Mental health and wellbeing: Newsletter October 2022
Vicki Brown and Matthew Barks recently trained as mental health first aiders. Matthew has put together this article to share experiences and begin raising some of the issues to start a wider conversation about mental ill health
One in four people (25%) will experience mental ill health at some point in their lives.
It is important to do more to encourage mental wellness in ourselves and those around us by breaking the stigmas attached to it, and challenge us all to treat mental health as equal to physical health.
Every one of us has mental health.
Good mental health starts with looking after yourself
It took a long time to openly talk to my friends and family and say that I experience mental ill health. For me, the isolation of the job I do made it very hard to discuss what I was feeling with others for so long.
Becoming a mental health first aider challenged me to believe that talking about what we feel is one of the best ways to make a change. My hope is by sharing my experience it might help start similar conversations which will, in turn, bolster the support network we need in our line of work.
Caring for myself is not self-indulgence, it is self-preservation
Audrey Lorde
(writer, feminist, professor, and civil rights activist)
Stress and tips on how to manage it
We all face stress every day, but when these stresses start to impact our everyday life, it can become a problem. Unchecked, stress can build up and impact our physical and mental health. It is important to monitor and manage stress levels by reflecting on what triggers stress in work and home life.
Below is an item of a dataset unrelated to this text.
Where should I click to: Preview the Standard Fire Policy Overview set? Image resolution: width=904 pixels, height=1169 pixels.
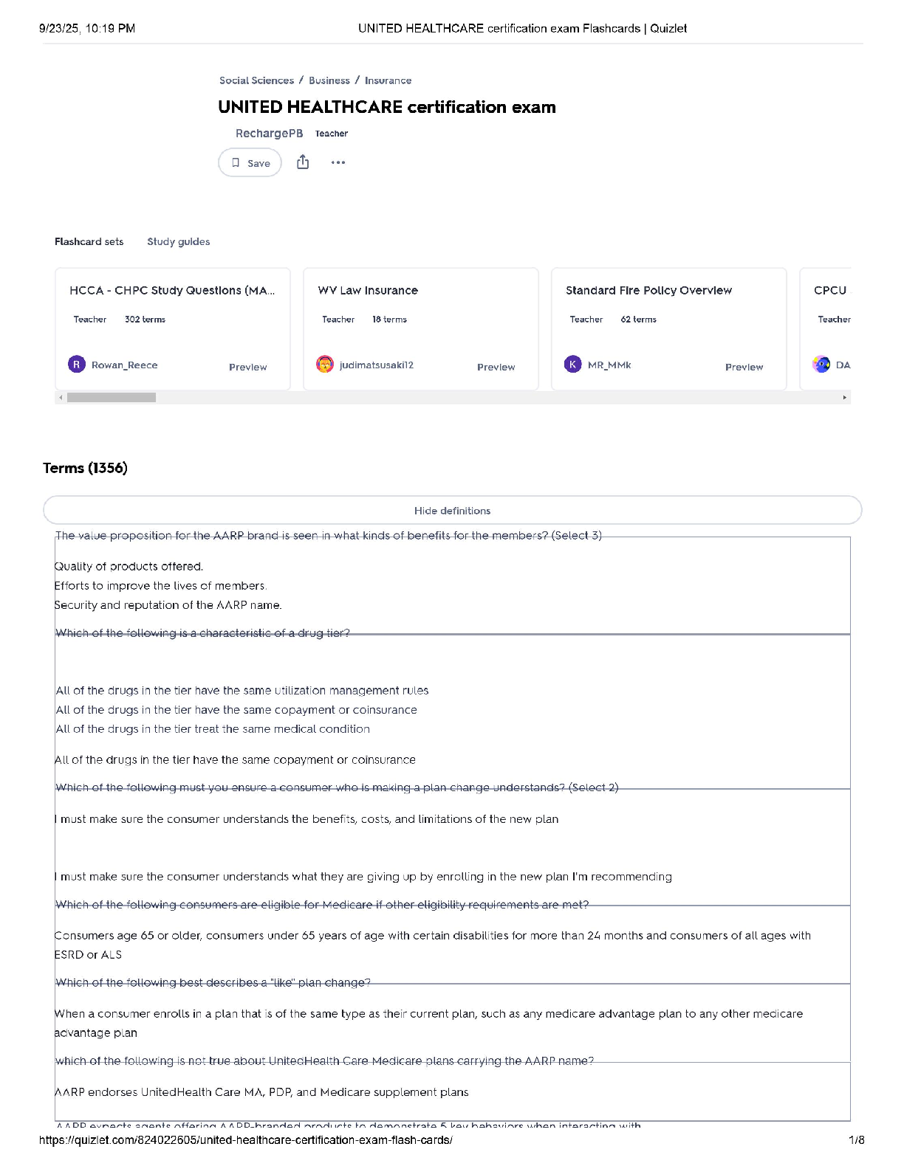[x=744, y=367]

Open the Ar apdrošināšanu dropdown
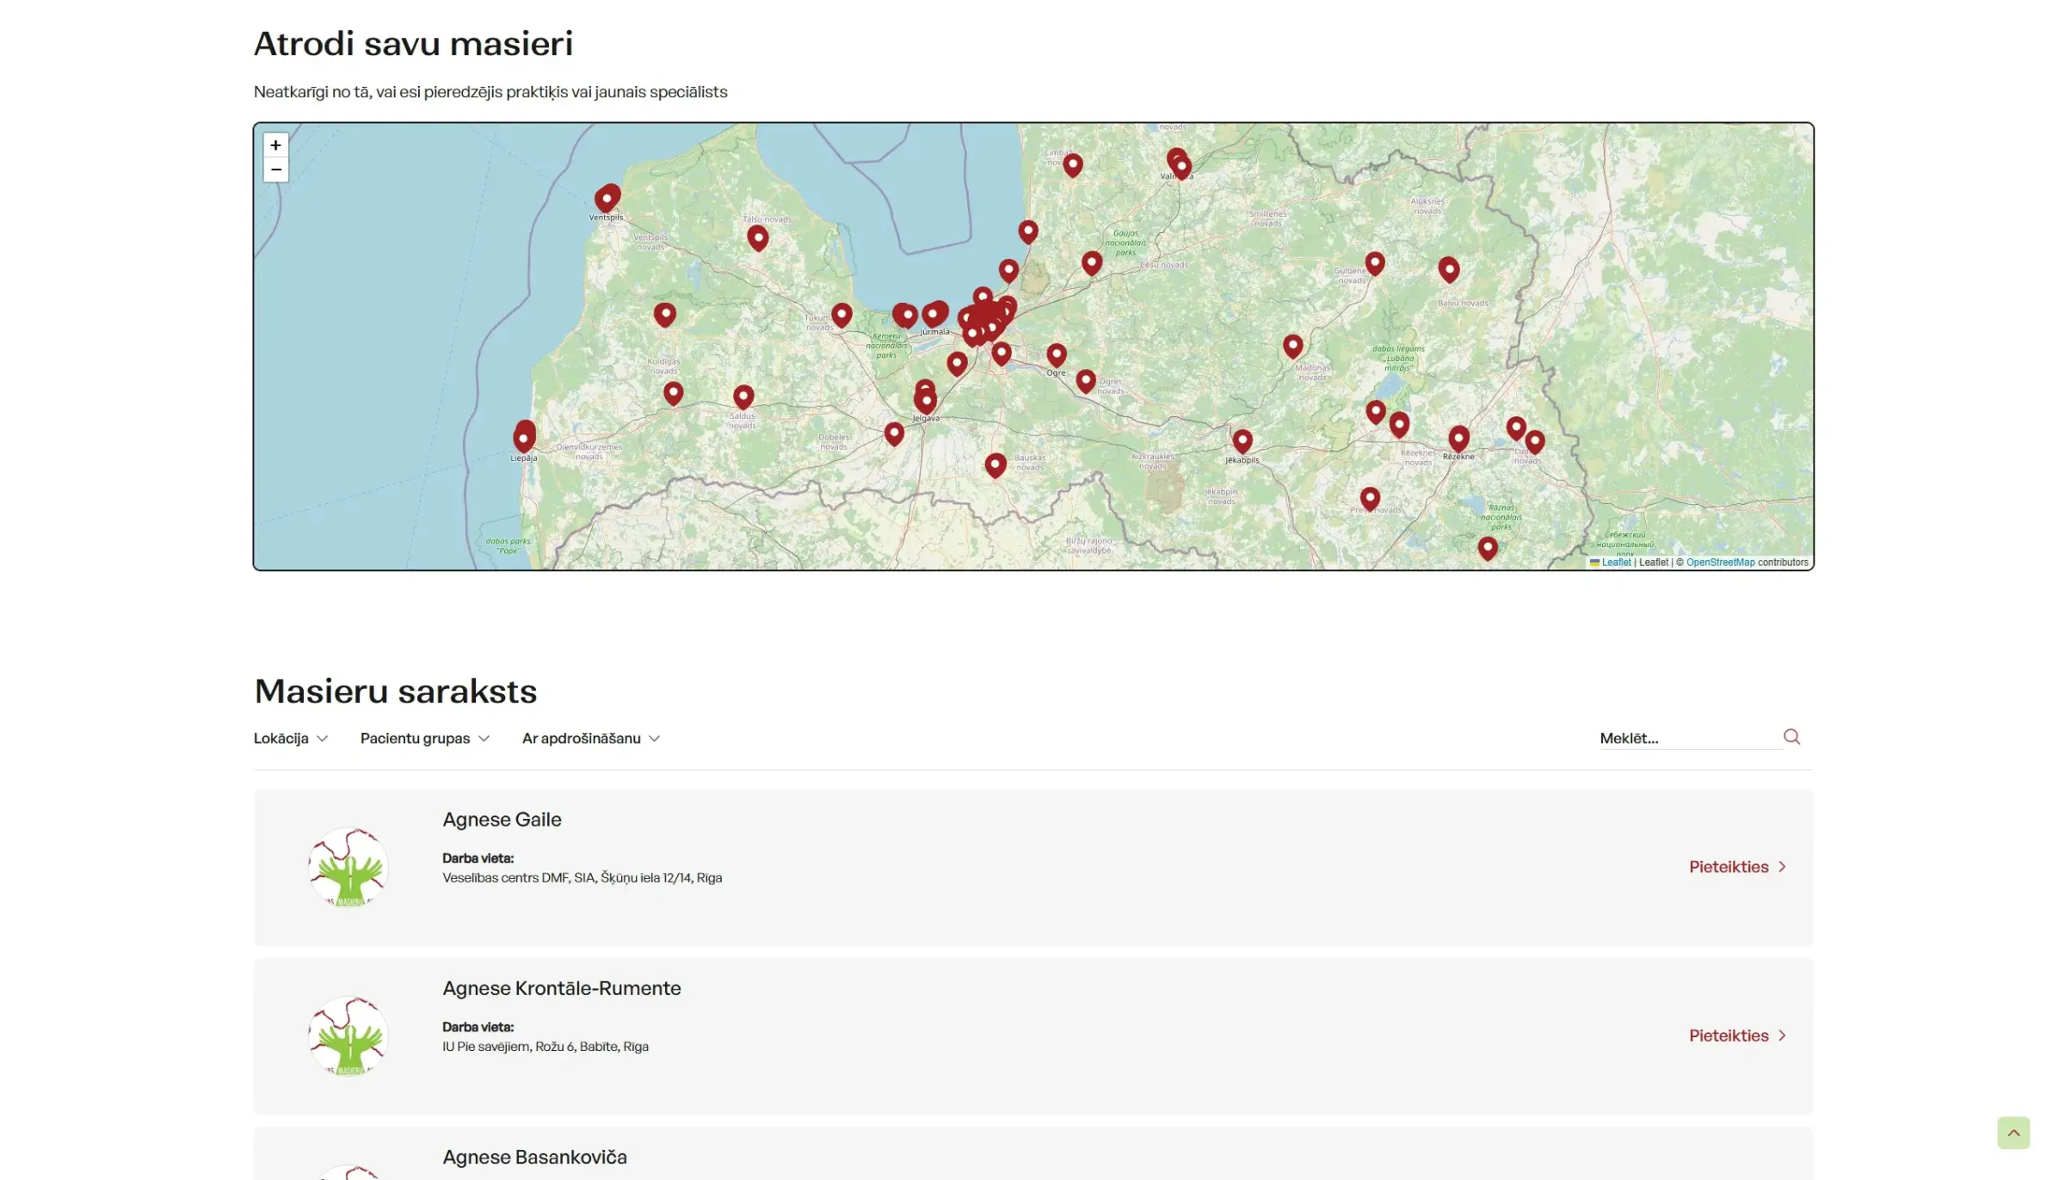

Think of your capacity to deal with stress as a container. Now think about the stresses you currently have, and place them inside that imaginary container. Is it close to capacity?
Ask yourself a few questions about this stress:
- What parts of your life are causing you stress? Is the level of stress above what you might think is appropriate or normal?
- Can you make any changes to reduce the amount of stress? Is there anything that needs particularly urgent attention?- What can you not currently change?
- Can anyone help you?
The way we cope with stress determines how quickly the container can empty, and how much capacity we have at any given moment. Think about this like a tap at the bottom that once turned helps reduce the overall stress we are feeling.
These questions will help you work out helpful coping strategies – the turning of the tap – which will help lower the amount of stress in the container.
Helpful coping strategies
Whilst not an exhaustive list, ask yourself how often you react to your stress with these examples of helpful coping strategies:
- Taking time for breaks in your working day
Meeting and socialising with friends and family
Keeping hydrated and eating healthily
Engage in mindful relaxation such as meditation
Switching off from work at a sensible time
Seeking advice from work colleagues about stressful situations
Talking to friends and family about your stress levels
Setting up office hours and not working outside them
Allowing time in your day for your own hobbies and activities
Allowing yourself time to relax and unwind
Getting a good amount of sleep
Exercising
Spending time outside
Knowing your work limit and not taking on more work
Unhelpful coping strategies
Some coping strategies may only temporarily alleviate the feelings of stress we have and can be damaging to ourselves and others around us.
Whilst not an exhaustive list, ask yourself how often you react to your stress with these examples of unhelpful coping strategies:
- Drinking excessive amounts of tea and coffee
Taking on more work than you can consistently deliver well
Bottle-up your feelings and hope they will go away
Yell at someone/kick or throw something
Being critical if perfection is not achieved all day every day
Working too many hours and not giving yourself time to rest
Putting work above social activities
Withdraw from hobbies and friends
Put off work deadlines
Drink excessive amounts of alcohol
Smoke or take non-prescribed drugs
Bite your fingernails
Overeat/undereat
Spend too much time on social media
Reflection
Reflect on how you deal with your stress, if you find yourself with more unhelpful than helpful responses to stress, it may be time for you to take the first steps in talking to someone about it.
Give yourself your “golden time” – time put aside every day dedicated purely to a pursuit that is guaranteed to lift your mood (for me, it's computer games, but it’ll be different for us all!).
Our work demands we give a lot of ourselves to other people, so we need to remember to give time for ourselves.